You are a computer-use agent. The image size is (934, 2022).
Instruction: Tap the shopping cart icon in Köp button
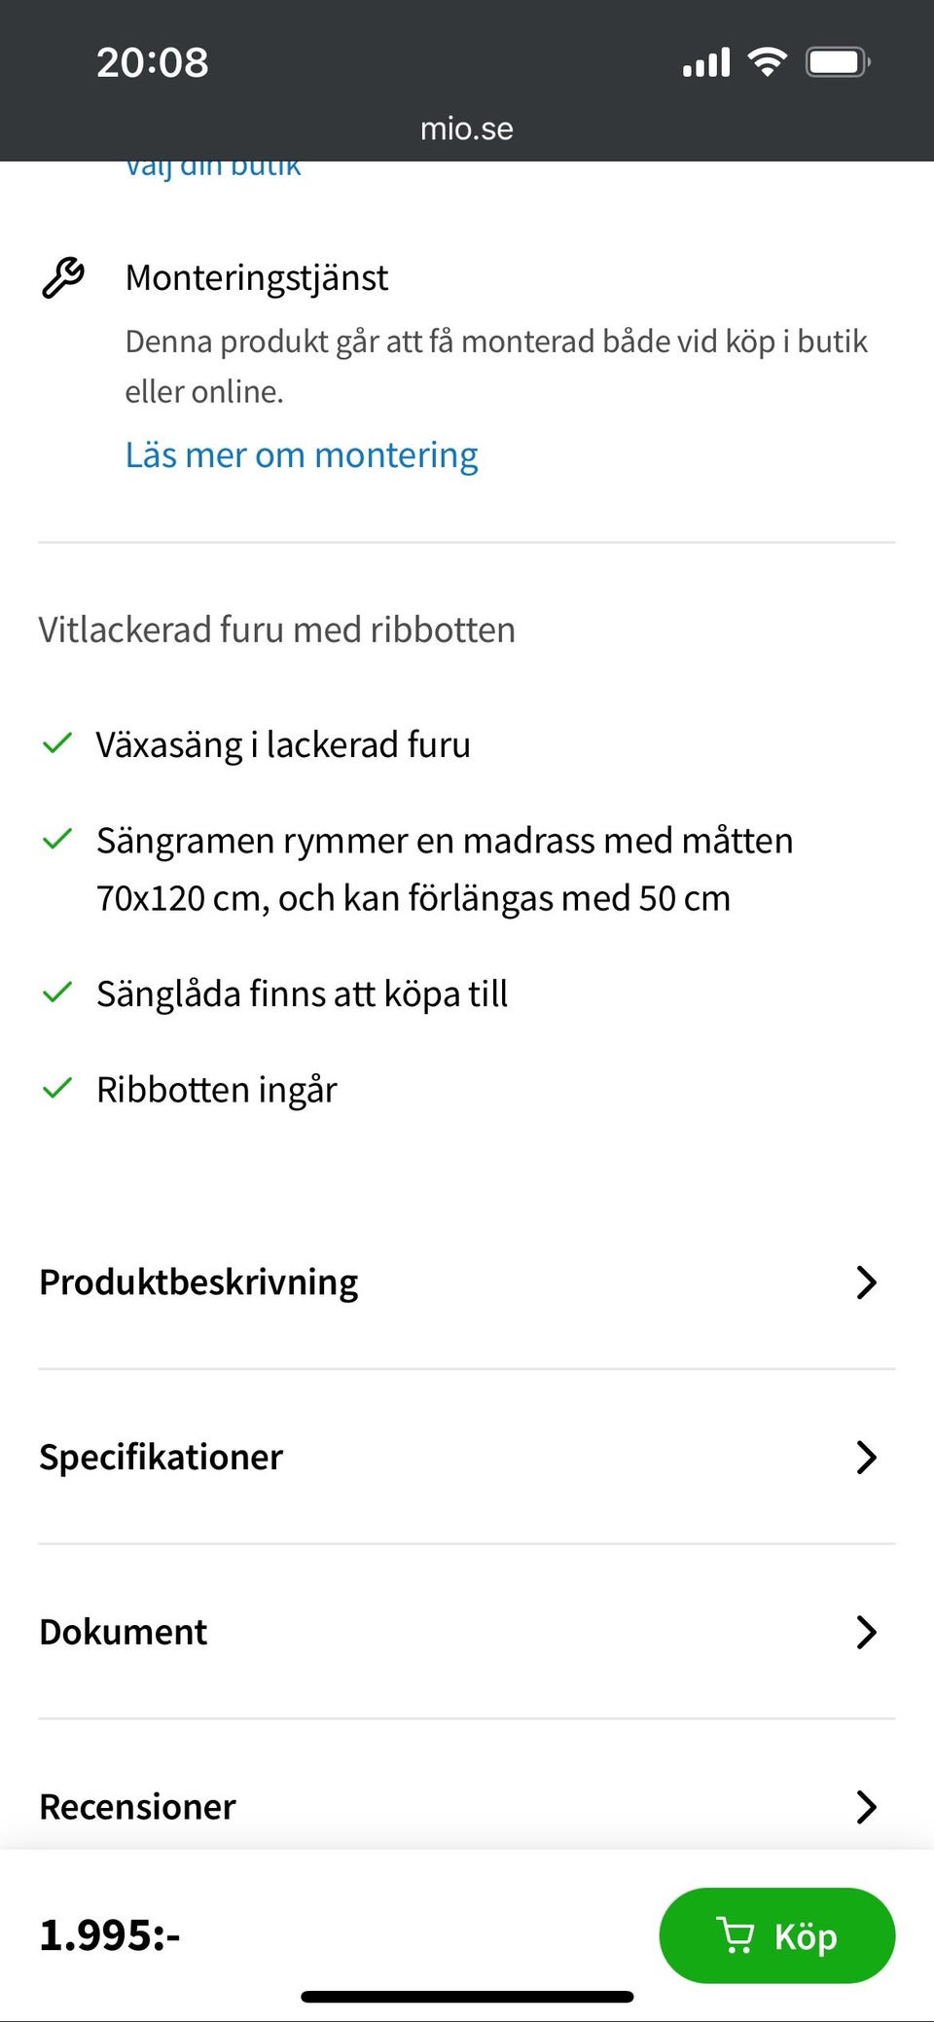pyautogui.click(x=735, y=1935)
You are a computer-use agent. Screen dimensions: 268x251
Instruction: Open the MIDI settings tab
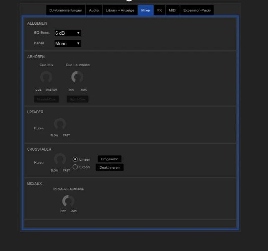[173, 10]
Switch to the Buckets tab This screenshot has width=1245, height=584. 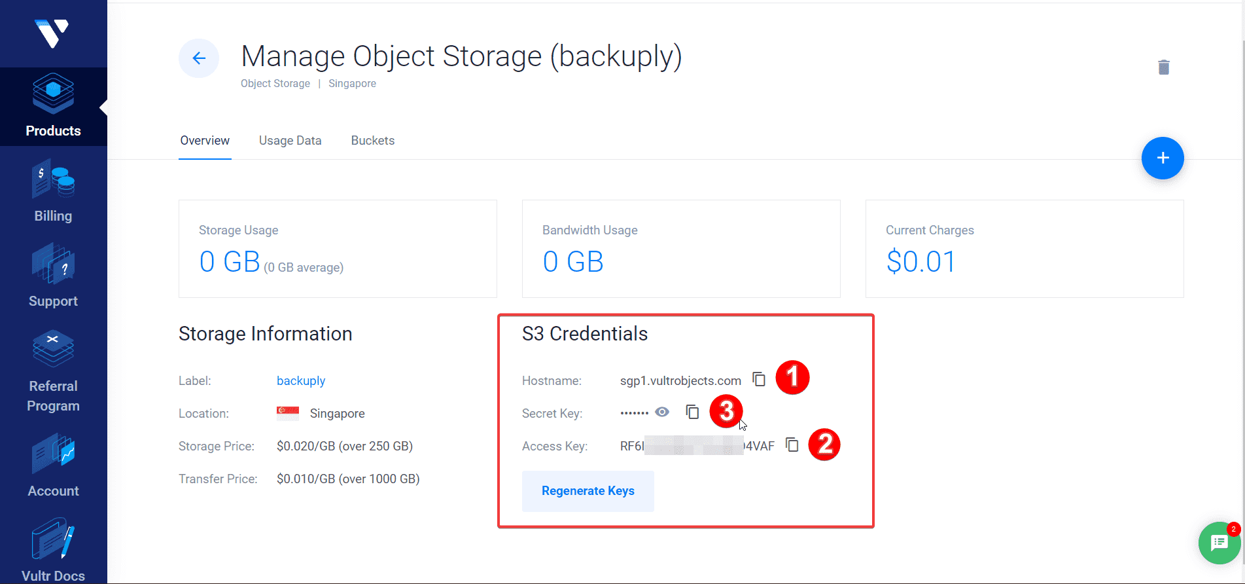click(373, 141)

• **WRITTEN EXERCISE**: List every line of the entries above that contains the word "agent".

• **REPLY**:
You are a computer-use agent. The image size is (934, 2022).
You are a computer-use agent. Screen dimensions: 268x251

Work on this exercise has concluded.